Monday, July 10, 2006

My Take on "The Forsaken"

The IMDb database gives this for a plot summary:

"Sean (Kerr Smith) is driving cross-country to deliver a vintage Mercedes and attend his sister's wedding when he picks up a hitchhiker, Nick (Brendan Fehr), who just happens to be a vampire hunter, tracking down a group of youthful vampires that feed on unwary travelers. As the plot thickens, they run into Megan, (Isabella Miko) who has been left for dead by the vampires. As they use her as a lure for the vampires, Sean becomes attracted to her. Further complications ensue when Sean is infected with the vampire virus. He, Megan and Nick must race against time to kill the vampire leader (Jonathon Schaech) to stop Sean from becoming one of the undead."

I scanned through some of the user comments (of which there are a ton, especially given that I'd never heard of this film) while formulating my own thoughts about this movie, and I have to agree with the general assessment that this film doesn't entirely suck, but it's not especially good either.









The things I liked included the character of Nick, the vampire hunter. He was just kind of a dude, you know? In fact, I found myself pleasantly surprised when this easy-going, beer-drinking oaf ended up being the keeper of the arcane knowledge. I really liked the fact that Nick's vampire hunting skillz weren't in the realm of superheroic at all – no Buffy-esque ninja staking moves. As far as I could tell, he had The knowledge, a gun, and "the cocktail," which wasn't actually for hunting vampires at all, but for keeping their victims from turning.

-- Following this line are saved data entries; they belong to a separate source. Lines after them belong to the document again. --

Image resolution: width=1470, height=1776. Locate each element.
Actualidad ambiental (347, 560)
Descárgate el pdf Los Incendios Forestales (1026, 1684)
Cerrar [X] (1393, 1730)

Vampirism as "sexually transmitted" disease is hardly a brand new idea in vampire fiction, but this was the first time that I'd seen it combated with drugs, specifically pharmaceuticals originally formulated to help HIV patients survive longer. I couldn't decide, however, if this detracted from the film or made it cooler. Thing is, vampire as disease isn't terribly sexy. Especially after Nick informs us that "the drugs don’t work, not forever. The only way to cure the disease is..." (drum roll, please) " kill the head vampire." Okay, maybe it's supposed to be some kind of CDC metaphor for Patient Zero or whatever, but it didn't really work for me, alas, since the whole must-kill-the-big-baddie is such a cliché.

Then there was the origin story, which make no sense whatsoever. According to Nick (who never tells us exactly how he found this out) eight French knights go into some horrifically bloody battle and must make a pack with Satan to survive. They eat one of their colleagues (as some sort of Satanic bonding ritual?) and become the first immortals with a taste for blood. They wake up the next morning so ashamed of their deeds that they hide from the light of day, and, what, I guess then are shamed into flames the next time the sun hits them or one of their offspring? (Talk about a bad blush! They don't just feel like their cheeks are aflame, they really ARE on fire!)

The disease metaphor gets completely forgotten, and people like me who think far too hard during action films, are left wondering, "So, then at what point is their bite an 'infection'? Who is the first infector? Satan? If that's the case, could these HIV drugs kill Satan? Is he corporal? Does the Ultimate Bad Guy even have blood? Shouldn't the local exorcist also want some of these HIV drugs to cast out other minor demons? Or was it the first guy they ate the one who was diseased, and if so, with what? Is vampirism our own Mad Cow disease fraught with the warning, don't eat other people, it will just lead to diseases that embarrass you to death?"

And when you start thinking like that, it ruins a perfectly functional action film.